Longevity has been found to be highly dependent on temperature. When Partridge et al. (1995) investigated longevity of adult D. melanogaster, they reported a significant increase in longevity at 16°C as compared with 25°C. Our study was conducted at 22°C, which has been reported as the preferred temperature of D. suzukii (Calabria et al. 2010, Walsh et al. 2011). A temperature-dependent life table remains an important research goal for this important species.
The r is a valuable parameter because it combines mortality and fecundity to yield an estimate of growth (Zahari et al. 2010). Our estimate (0.179) is similar to those found for other species of the melanogaster species group. For example, in Drosophila serratar Malloch averaged ≈0.115 at 20°C ≈0.211 at 25°C (Birch et al. 1963). Birch et al. demonstrated that r could vary with temperature and location. It is a reasonable assumption that D. suzukii’s r also depends on temperature, and again argues for the need to construct a temperature-dependent life table.

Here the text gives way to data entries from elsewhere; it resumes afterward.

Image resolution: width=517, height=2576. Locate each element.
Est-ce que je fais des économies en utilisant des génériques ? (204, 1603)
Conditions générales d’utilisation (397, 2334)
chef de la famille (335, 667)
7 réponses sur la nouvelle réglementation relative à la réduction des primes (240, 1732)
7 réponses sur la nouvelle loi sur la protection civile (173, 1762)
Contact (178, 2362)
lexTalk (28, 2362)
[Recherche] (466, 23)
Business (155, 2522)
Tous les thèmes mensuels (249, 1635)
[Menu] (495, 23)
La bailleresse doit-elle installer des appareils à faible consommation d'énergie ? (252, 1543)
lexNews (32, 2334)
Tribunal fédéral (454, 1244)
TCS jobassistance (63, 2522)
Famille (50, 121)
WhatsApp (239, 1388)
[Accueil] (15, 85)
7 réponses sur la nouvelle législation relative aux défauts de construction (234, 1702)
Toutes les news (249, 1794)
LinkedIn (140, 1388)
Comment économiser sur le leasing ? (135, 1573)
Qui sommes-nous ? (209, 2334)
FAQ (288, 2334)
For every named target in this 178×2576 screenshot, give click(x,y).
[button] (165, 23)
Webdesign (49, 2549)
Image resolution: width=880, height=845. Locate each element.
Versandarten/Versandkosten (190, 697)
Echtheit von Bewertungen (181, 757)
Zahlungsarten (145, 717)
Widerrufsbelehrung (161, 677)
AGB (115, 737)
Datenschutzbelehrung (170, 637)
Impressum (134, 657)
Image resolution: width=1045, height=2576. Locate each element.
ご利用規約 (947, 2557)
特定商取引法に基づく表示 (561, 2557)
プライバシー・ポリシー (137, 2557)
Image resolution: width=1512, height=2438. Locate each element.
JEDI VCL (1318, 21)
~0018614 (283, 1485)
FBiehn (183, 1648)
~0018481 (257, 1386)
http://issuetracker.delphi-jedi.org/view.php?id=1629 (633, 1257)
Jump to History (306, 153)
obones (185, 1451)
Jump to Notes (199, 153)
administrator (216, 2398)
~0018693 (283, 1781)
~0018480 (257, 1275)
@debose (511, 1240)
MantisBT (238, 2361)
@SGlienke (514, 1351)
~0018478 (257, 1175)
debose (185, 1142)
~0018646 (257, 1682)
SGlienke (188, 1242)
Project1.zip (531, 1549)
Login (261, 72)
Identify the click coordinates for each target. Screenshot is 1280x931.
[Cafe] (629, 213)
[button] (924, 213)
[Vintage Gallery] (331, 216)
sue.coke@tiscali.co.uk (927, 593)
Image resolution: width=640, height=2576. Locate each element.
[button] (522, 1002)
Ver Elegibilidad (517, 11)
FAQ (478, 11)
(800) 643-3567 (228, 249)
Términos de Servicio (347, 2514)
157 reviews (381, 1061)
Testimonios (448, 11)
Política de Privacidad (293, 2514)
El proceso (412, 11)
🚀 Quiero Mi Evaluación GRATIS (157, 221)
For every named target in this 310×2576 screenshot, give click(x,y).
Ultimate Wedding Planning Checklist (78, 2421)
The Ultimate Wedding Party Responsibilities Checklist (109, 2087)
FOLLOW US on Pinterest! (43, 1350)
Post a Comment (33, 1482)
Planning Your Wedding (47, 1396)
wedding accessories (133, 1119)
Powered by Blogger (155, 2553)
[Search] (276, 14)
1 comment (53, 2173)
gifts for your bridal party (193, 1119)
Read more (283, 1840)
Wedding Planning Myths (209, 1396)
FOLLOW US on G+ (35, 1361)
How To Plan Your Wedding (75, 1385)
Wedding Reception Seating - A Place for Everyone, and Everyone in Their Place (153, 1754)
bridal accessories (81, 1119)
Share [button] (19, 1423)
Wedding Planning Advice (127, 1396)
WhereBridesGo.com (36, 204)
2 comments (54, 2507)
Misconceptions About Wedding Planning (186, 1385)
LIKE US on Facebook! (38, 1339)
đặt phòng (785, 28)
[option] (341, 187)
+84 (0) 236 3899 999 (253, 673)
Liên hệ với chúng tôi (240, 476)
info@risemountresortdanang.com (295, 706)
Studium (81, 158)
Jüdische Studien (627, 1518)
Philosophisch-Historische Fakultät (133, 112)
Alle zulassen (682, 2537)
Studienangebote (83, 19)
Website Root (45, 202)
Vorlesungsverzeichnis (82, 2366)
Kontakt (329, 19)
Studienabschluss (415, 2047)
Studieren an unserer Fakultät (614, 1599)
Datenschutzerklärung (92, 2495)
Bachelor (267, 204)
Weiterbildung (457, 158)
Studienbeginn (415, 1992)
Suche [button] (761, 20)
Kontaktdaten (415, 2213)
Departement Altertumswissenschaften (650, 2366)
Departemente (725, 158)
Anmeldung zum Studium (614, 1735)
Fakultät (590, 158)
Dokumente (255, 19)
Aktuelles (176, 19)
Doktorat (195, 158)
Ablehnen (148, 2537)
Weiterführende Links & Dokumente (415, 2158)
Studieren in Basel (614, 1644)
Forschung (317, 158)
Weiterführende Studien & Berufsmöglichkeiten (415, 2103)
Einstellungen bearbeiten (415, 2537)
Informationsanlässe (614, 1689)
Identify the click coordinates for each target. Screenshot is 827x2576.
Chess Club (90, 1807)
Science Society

This study confirms the enormous potential of D. suzukii. In addition to being used as a starting point to parameterize population models, which can be used to predict characteristics such as number of generations per year and population trends, these baseline data provide some insights into the problem of pest monitoring and control for this species. It is clear that D. suzukii is a comparatively long-lived, fecund fruit fly with a growth rate allowing a population to double in size in as little as 4 d. Our estimate of the stable age distribution shows that only 8% of the population comprises adults. An estimate similar to what has been found for other insects (Birch 1948). Our stable age distribution estimate can have implications for current monitoring methods. Presently, baited traps are used to monitor D. suzukii adults. Given that adults may only represent a small portion of the population, quantifying infestation based on trap counts may not be accurate, and perhaps these traps are only useful for determining the presence or absence of D. suzukii. The potential for explosive population growth, and the fact that adults appearing in traps probably comprise a very small fraction of the total population, both suggest that pest management strategies should be applied as soon as the pest appears in a field.
Acknowledgments
We would like to thank Justin Renkema, Denise Beaton, and Hannah Fraser for fly samples; and Adam Cave for the fly rearing and laboratory diet protocol. Funding for this research came from grants from the Ontario Ministry of Agriculture and Food, and the Canadian Natural Science and Engineering Research Council, to J. N.